» REQUIRED WORK
- a) Transcribe the Big Brother blog below from "Lotan: 'How can" to "done it, Ellie.".
- b) Using the Big Brother blog below, answer yes or no for each statement and quote the words that decide it: (i) the crowd chanted for Joe to be evicted; (ii) Deborah apologized to Ellie; (iii) Lotan and Tom put their faces in the chocolate fountain.

━━━ PASSAGE

I can't be bothered to write down the rest of this crap. They are banishing themselves from the party. Oh well.
Lotan: 'I don't speak for everyone.' Makes a change. The other housemates are being martyrs and not having the party.
Rebecca and Lotan are slagging off Deborah for putting mushrooms in the food? And they were slagging off the sisters to the newbies as soon as they came in.
The other housemates enjoying secretly watching Rebecca and the sisters arguing, ha.
Lotan: 'How can that bitch - and I use that word openly...' about Hannah. This guy is a pure cunt. What did she even do? Exist?
Oh the housemates have realised it's an eviction. Boring. I wanna see them tipped out in their dressing gowns.
The sisters calling Lotan 'an ignorant bastard', ha. Ooh, the sisters are slagging off Ellie for leaving her knickers around and Raph laughed.
It's not two faced to talk about someone behind their back in the Big Brother house. I'm sure you've done it, Ellie.
Ooh, the sisters are taking some names! Bring it! Ellie saying 'true colours are showing.' No comment. STFU Ellie, you're irrelevant. 'Life's too short to clean your knickers up.' Really? Tell that to Stephanie Davies.
I love Deborah not apologising to Ellie. Deborah to Ellie: 'You don't have to say everything you think.' Ha.
That chocolate fountain is going to waste. Oh my God, Lotan and Tom are sticking their faces in it.
The sisters are giving Isabelle a pep talk. Good! Get her on side.
Whenever one side is having fun, the other side bitches. Mind you, this is boring. Has Charlotte defected from the exiles? Would anyone notice?
Crowd are chanting 'Get Joe out!' Whoop. Some people are shouting 'get Rebecca out' and Lotan said 'shut up.' Ha. I wouldn't mind Rebecca or Joe going, but ideally Joe.
Ooh, I just noticed Emma actually looks nice. I prefer the slick down hair to the bouffant. Her red pantsuit is nice, too.
Eviction time! 'Get Joe out!' Woo. Omg it's Rebecca. I hate Rebecca, but how does Rebecca go over Joe? Really. Pure sexism. Sigh. Mind you, at least we can wave goodbye to her built in storyline. She looks like she's wearing a bit of old wallpaper.
Rebecca: 'I was a little bit ready to leave.' Well, your roots need doing already. Annoying that Joe outlasted her.
Oh I forgot to blog that whole interview because I couldn't care less. What's next to look forward to on Big Brother? Oh I know, BB19.
Pod on Saturday! If Big Brother is gonna fuck with the days, so can we. Retaliation!

Wednesday, 21 June 2017

Big Brother UK 2017: Fuck 'em all

Ooh, interesting! Raph is taking the rap for pranks that him AND Chanelle did. Joe: 'I keep telling you about this guy.' About Raph. You can keep telling us all the way out the door, you grumpy sod.
Rebecca complaining in the DR about Joe hating on Raph. At least she likes Raph (or hates Joe more).
Joe telling Raph he's 'slippery'. It was a prank! Get over yourself. Joe seems either VERY depressed or angry in there.

━━━━━━
━━━ MATERIAL

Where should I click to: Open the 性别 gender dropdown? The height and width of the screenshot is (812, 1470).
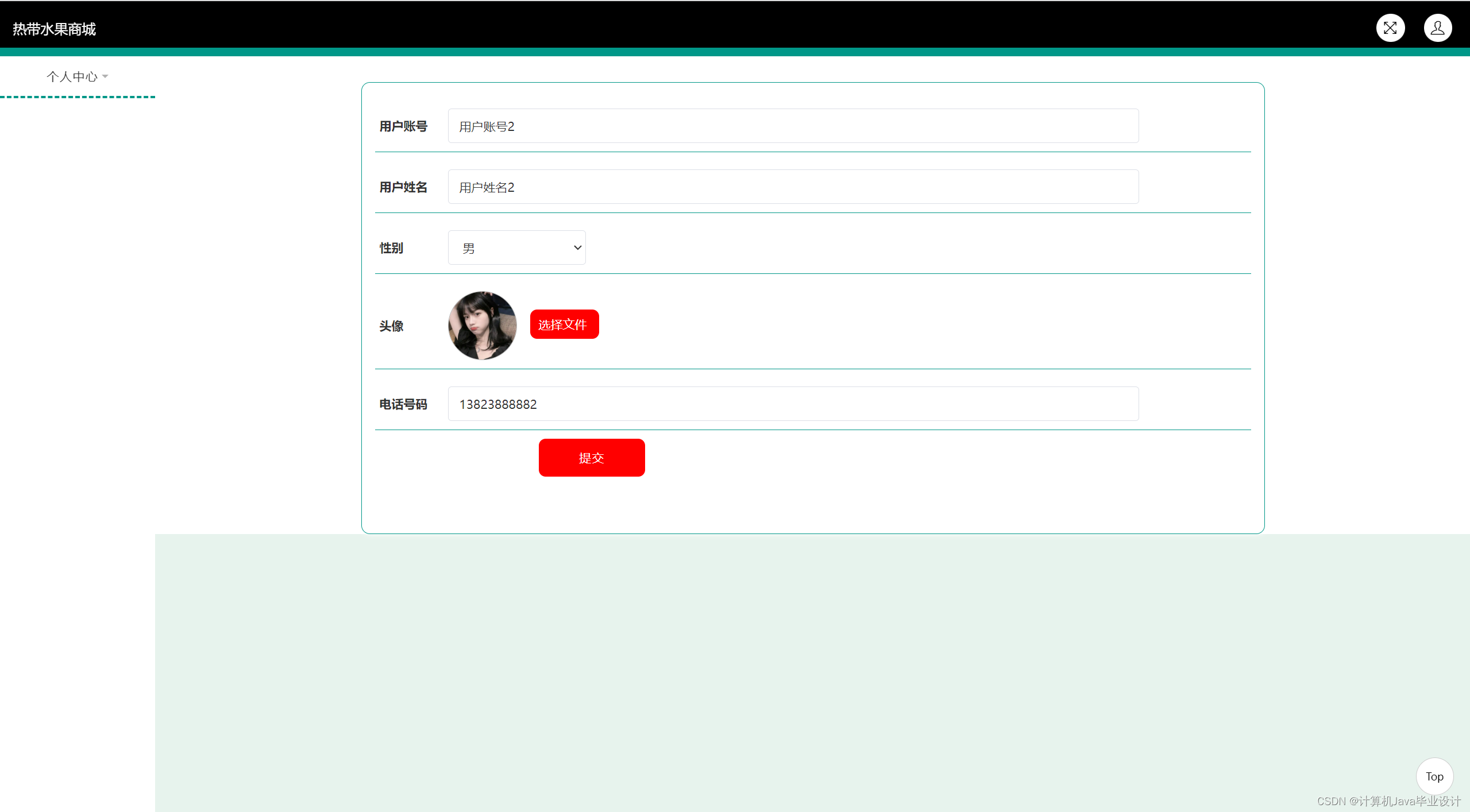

━━━━━━

» TASK-BY-TASK ANSWERS
- a)
Lotan: 'How can that bitch - and I use that word openly...' about Hannah. This guy is a pure cunt. What did she even do? Exist?
Oh the housemates have realised it's an eviction. Boring. I wanna see them tipped out in their dressing gowns.
The sisters calling Lotan 'an ignorant bastard', ha. Ooh, the sisters are slagging off Ellie for leaving her knickers around and Raph laughed.
It's not two faced to talk about someone behind their back in the Big Brother house. I'm sure you've done it, Ellie.

- b)
(i) Yes: "Crowd are chanting 'Get Joe out!'"
(ii) No: "I love Deborah not apologising to Ellie."
(iii) Yes: "Oh my God, Lotan and Tom are sticking their faces in it."